KUTIPAN:
################

1.
Praanggapan
a.
Pengertian
Secara etimologi praanggapan
(presuposisi) berasal dari kata to pre-suppose, yang dalam bahasa
Inggris berarti to suppose beforehand (menduga sebelumnya), dalam arti sebelum
pembicara atau penulis mengujarkan sesuatu ia sudah memiliki dugaan sebelumnya
tentang kawan bicara atau hal yang dibicarakan. Nababan dalam Eva (2012: 11)
mengemukakan bahwa praanggapan sebagai dasar atau penyimpulan dasar mengenai
konteks dan situasi berbahasa yang membuat bentuk bahasa yang mempunyai makna
bagi pendengar atau penerima bahasa itu dan sebaliknya membantu pembicara
menentukan bentuk-bentuk bahasa yang dipakainya untuk mengungkapkan makna atau
pesan yang dimaksud.
Menurut Lubis dalam Eva (2012: 11-12)

################

MATERI YANG DISEDIAKAN:
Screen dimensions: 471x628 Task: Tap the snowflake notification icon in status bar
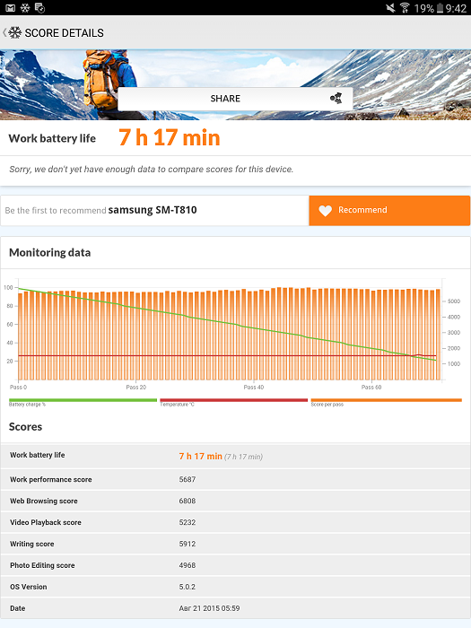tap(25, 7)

################

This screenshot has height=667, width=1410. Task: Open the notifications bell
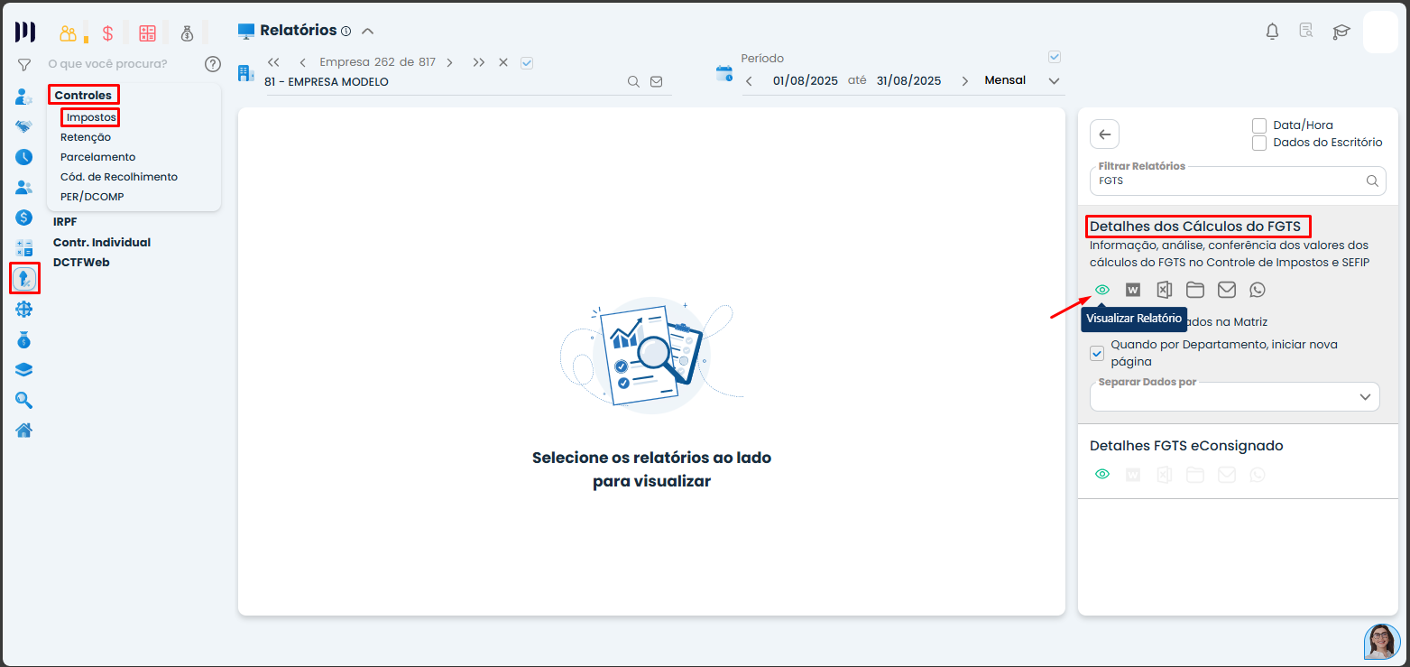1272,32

################

RUMUSAN SOAL A:
Tukarlah "pendengar" dengan "penyimak", lalu tuliskan kembali bagian kutipan tentang praanggapan mulai dari "mengemukakan bahwa praanggapan" sampai dengan "Eva (2012: 11-12)".
RUMUSAN SOAL B:
Menurut kutipan tentang praanggapan, dari kata apa istilah praanggapan berasal?
RUMUSAN SOAL C:
Berdasarkan kutipan tentang praanggapan, jelaskan dalam satu sampai tiga kalimat mengapa praanggapan diartikan sebagai menduga sebelumnya.
Materi tersebut tidak berhubungan dengan kutipan tentang praanggapan.

JAWABAN TERTULIS A:
mengemukakan bahwa praanggapan sebagai dasar atau penyimpulan dasar mengenai
konteks dan situasi berbahasa yang membuat bentuk bahasa yang mempunyai makna
bagi penyimak atau penerima bahasa itu dan sebaliknya membantu pembicara
menentukan bentuk-bentuk bahasa yang dipakainya untuk mengungkapkan makna atau
pesan yang dimaksud.
Menurut Lubis dalam Eva (2012: 11-12)

JAWABAN TERTULIS B:
Dari kata to pre-suppose dalam bahasa Inggris.

JAWABAN TERTULIS C:
Praanggapan diartikan sebagai menduga sebelumnya karena sebelum pembicara atau penulis mengujarkan sesuatu, ia sudah memiliki dugaan tentang kawan bicara atau hal yang dibicarakan.